# adding smoke



## rockiestring (Feb 21, 2006)

Im going to be smoking some salmon this weekend. I bought some brine mix by HI MOUNTAIN and it says to soak in this mix for 24 hrs in the fridge. After following directions it says to pre-heat smoker to 200 degrees. Place fish in smoker. NO SMOKE for the first 30 minutes. After 30 minutes, begin smoke.

How is this done?


----------



## seminole (Feb 22, 2006)

Rockiestring - All meat, sausages, poultry and fish included must be dry or at least feel tacky on outside before smoke is applied otherwise meat will not develop proper color or even flavor. Your salmon will be obviously very wet so after brining leave it for a few hours at room temperature. Pre-heating smoker and holding fish for 30 min will help to dry it. That's the idea. The same applies to sausages. After a few hours of drying time fish develops on outside "pellicle", type of secondary skin that helps it to aquire right color during smoking. Drying time in a pre-heated smoker is of course much shorter.

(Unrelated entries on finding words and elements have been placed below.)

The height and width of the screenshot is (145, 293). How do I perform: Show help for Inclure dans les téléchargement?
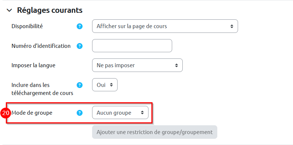pyautogui.click(x=80, y=85)
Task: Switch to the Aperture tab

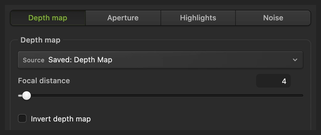Action: (123, 18)
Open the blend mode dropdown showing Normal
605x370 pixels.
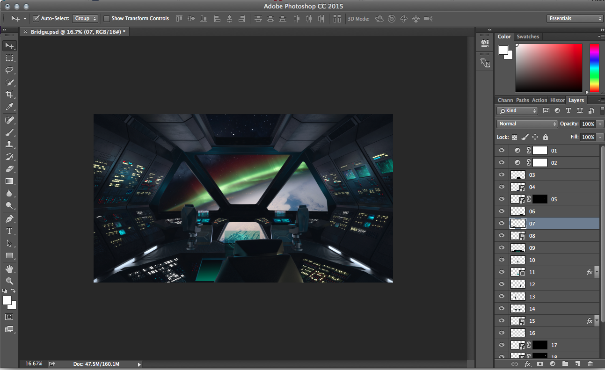(527, 123)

Then you apply smoke and time will depend on how big is your fish or how thick is your fillet.


----------



## rockiestring (Feb 22, 2006)

Ok, so your saying add wood after 30 minutes. Im assuming to start with just all charcoal until I reach 200 degrees then after 30 min. add the wood for smoke? Will the charcoal be letting out some smoke? Thats where I guess I got a little confused. I thought the charcoal will be emitting smoke withing the first 30 min.
How long does the charcoal need to burn before smoke doesnt come from it? 
Thank you for your advice.


----------



## seminole (Feb 22, 2006)

Rockiestring - charcoal will be my last choice when smoking meats as it will lleave unpleasant flavor. If you have to use it - burn it outside first until covered on all sides with ash, then place it ina smoker.
Why don't you read about some real traditional ways of smoking at :

http://www.wedlinydomowe.com

Great photos.


----------



## Dutch (Feb 22, 2006)

Rockie, Siminole has given you some good advice and yes after the 30 minutes drying time add your smoking wood to the smoker.  Good luck and let us know how it turns out!


----------



## y2kpitt (Feb 22, 2006)

Rockie,

If I remember correctly you have an ECB smoke n pit.  Go out and get your self some lump charcoal, check out http://www.nakedwhiz.com/lump.htm to get a feel for the different types of lump that are out there.  If at all possible DO NOT use briquettes.  Get it going good and hot in a charcoal chimney.  Then pour it in your firebox keep your exhaust flue wide open and once you get up to 200* start to control your heat with the air intake on the firebox door.  Put on your salmon, personally I think waiting 30 minutes to add smoking woods with a brined salmon sees a little long, but to each his own.  Once you are ready to add smoke place a couple of wood chunks, for salmon I always use an Alder/Apple mix, along the side of the charcoal and you should be good to go.  For what is worth I always try to keep the fire in my fire box as small as possible to let both my exhaust flue and the air intake to be wide open, because a choked fire can lead to a bitter fish.  But the most important thing is to not stress over the details, after all there are only two things better to do with salmon than smoking them; 1)Eating them and 2)Catching them :)


----------



## rockiestring (Feb 22, 2006)

I really appreciate your alls imput. I will ditch the briquetts and get lump coal. Im assumming lump coal has no additives and such so its a cleaner burn. Thanks again fella's. Ill let ya know how it turned out this weekend.


----------



## markeli (Feb 22, 2006)

make sure you get lump charcoal not lump coal there is a big difference you want lump charcoal


----------



## bearswoodshop (Feb 23, 2006)

I like the simple approach, rub the salmon with brown sugar, lemon pepper, mixed with a little salt.  Smoke at about 250 to 300 for about an hour, with cherry smoke the whole time.  It seems to me, at the temp they say and for the time, the fish would almost be cooked, before you started to smoke it.  BEAR


----------



## Dutch (Feb 23, 2006)

Rockie-Next time you get ahold of some salmon, check out my Smoked Salmon with Maple Glaze recipe.


----------